Peki biz hangi ara bu kadar vicdansız olduk, insanlıktan çıktık?

Toplumda herkesin cinnet eşiğinde yaşıyor olması, içindeki psikopatı salıp sapıkça, planlı cinayetler işleyenlerin, tecavüzcülerin sayısının giderek artışında toplum olarak hepimizin suçu yok mu? Bunları yapan erkekler evet suçlular ama o erkekleri yetiştiren ebeveynler de suçlu değiller mi?

Toplum olarak paylaşılmış bir psikoz hâli mevcut. Anneler ve tabi ki babalar oğullarını 'paşam, şehzadem' diye büyütüp, komşulara pipilerini göstertip beyinleri değil o organlarıyla övünerek yetiştirirlerse o çocuklar büyüyünce gerçek hayattaki başarısızlıklarının öcünü pipileriyle almaya çalışırlar. 'Sen güçlüsün, ağzının ortasına vuraydın, kıraydın aslanım' gazlarıyla büyüyen, uyguladığı şiddetle gurur duyularak yetiştirilen çocuk; tabi ki kendinden güçsüzü ezip dövmeye programlı yaşayacaktır. Evde kızı ve oğlu olan anneler, ev işlerini kızlarına buyurup erkeğin hizmet beklemesini olağan kılarsa, o adam ilerde karısından da aynı şeyleri beklemez mi? İki erkek çocuk annesi olarak şunu net söylüyorum kendine güvenli, güçlü erkek çocuk yetiştirmekle; kadını ezerek kendini güçlü hissedecek bi canavar yaratmak arasındaki o ince çizgide biz anneler varız.

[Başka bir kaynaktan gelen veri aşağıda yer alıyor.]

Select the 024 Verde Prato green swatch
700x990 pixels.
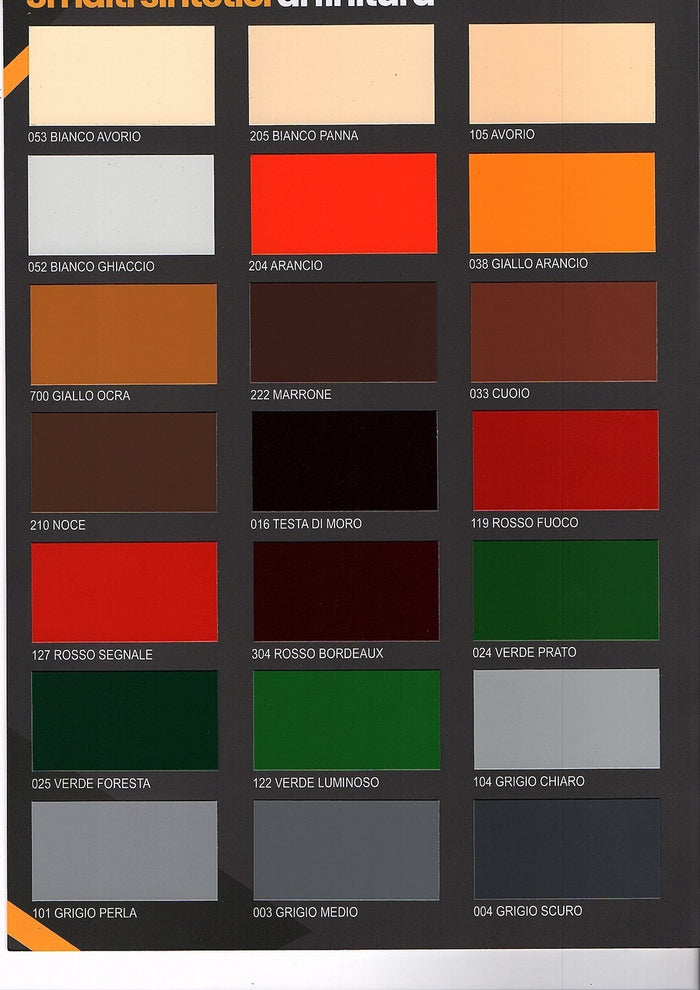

'Kocamdır sever de döver de, erkeğin elinin kiridir, kadın erkeğinin namusudur.' safsatalarını söyleyen; erkeğe medenî değil 'mâdenî' cesaret veren; kendi ayakları üstünde durmayıp işin kolayına, hazırı yemeye alışan kadınlar ve bu zihniyetle büyütülen zavallı kızlar… Bu kafayla yaşarsanız sizi ezenlere sesinizi yükseltme hakkına sahip olabilir misiniz? Nolur yapmayın, etmeyin, kızlarınızı okutun, güç ve söz hakkına sahip edin onları; ne kocaya ne babaya bağımlı olmayıp 'Kadın kuyruğunu sallamazsa başına bunlar gelmez' diyen tüm vicdansız; şiddeti, cinayeti, sapıklığı savunan zihniyete karşı dimdik durabilsinler. Evet belki şiddet okumuş, cahil ayırmaz; ama inanın cehalet toplumda her sapkınlığı olağan kılar.

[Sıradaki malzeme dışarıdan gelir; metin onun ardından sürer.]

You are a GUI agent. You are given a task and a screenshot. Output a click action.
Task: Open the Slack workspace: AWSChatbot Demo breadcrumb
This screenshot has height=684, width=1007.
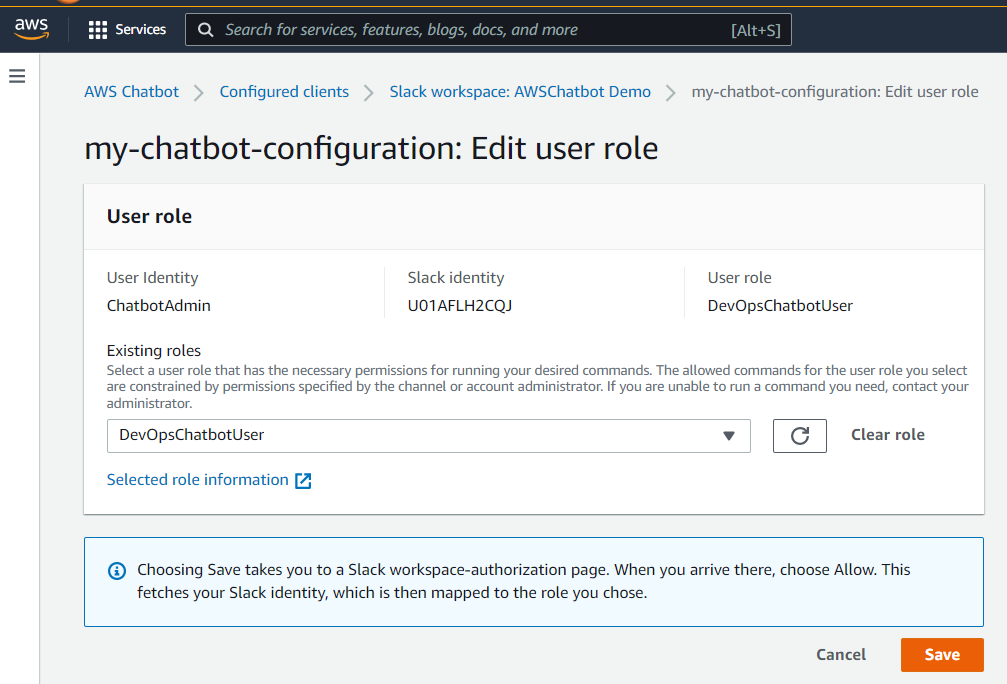[x=519, y=91]
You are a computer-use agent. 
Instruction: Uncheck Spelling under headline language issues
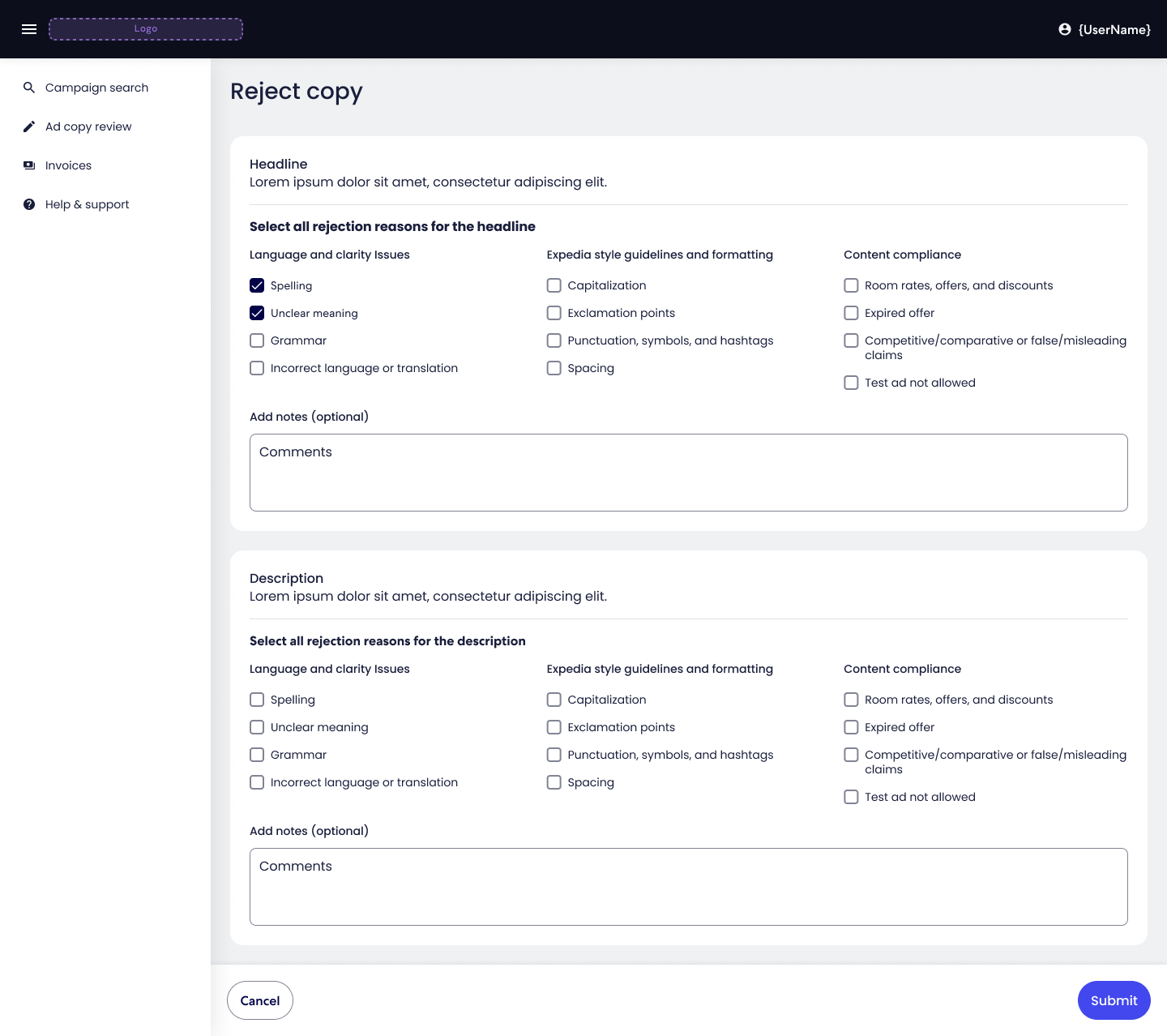257,285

O pırıl pırıl bakışlı Şebnem Şirin'in o hayata meydan okuyan gülüşlü fotoğrafına bakıp yüreği sıkışmayanlar, kadın cinayetlerini ve her türlü şiddeti, gerekli yasal düzenlemelerle önlemeyenler; vicdanınızın sızlaması için daha kaç kadının yaşam hakkı elinden alınmalı; kaç Özgecan, kaç Şule, kaç Özlem yeryüzünde çiçekken, toprak olmalı?? İnsanlık bıçaklanırken, boğulurken, yakılırken, bir bidona çimentoyla gömülürken kaç annenin kaç babanın yüreği evlat acısıyla dağlanacak, kaç evlat annesiz kalacak sorarım size, kaç??

Öyle acı ki bilgisayara 'kadın' yazınca, 'kadın cinayetleri' alt başlığının çıktığı bir ülkede yaşıyoruz.

Kadın' demek 'hayat' demek olmalıyken 'ölüm'le birleştirilen bir ülkede, gerekli yasaları çıkarmayıp caydırıcı cezalar vermeyenlere inat yaşıyoruz! Ülkeyi sürüklediğiniz Ortadoğu çıkmazında getirmeye çalıştığınız şeriat kurallarını akılla, bilimle ezen biz Cumhuriyet kadınları dimdik ayaktayız ve emin olun çok yakında bunların hesabını hepinizden soracağız! O kadar kadının çığlığı kulağınızda çınlarken uyuyamayacak, onların ardından dökülen gözyaşınlarında hepiniz boğulacaksınız!!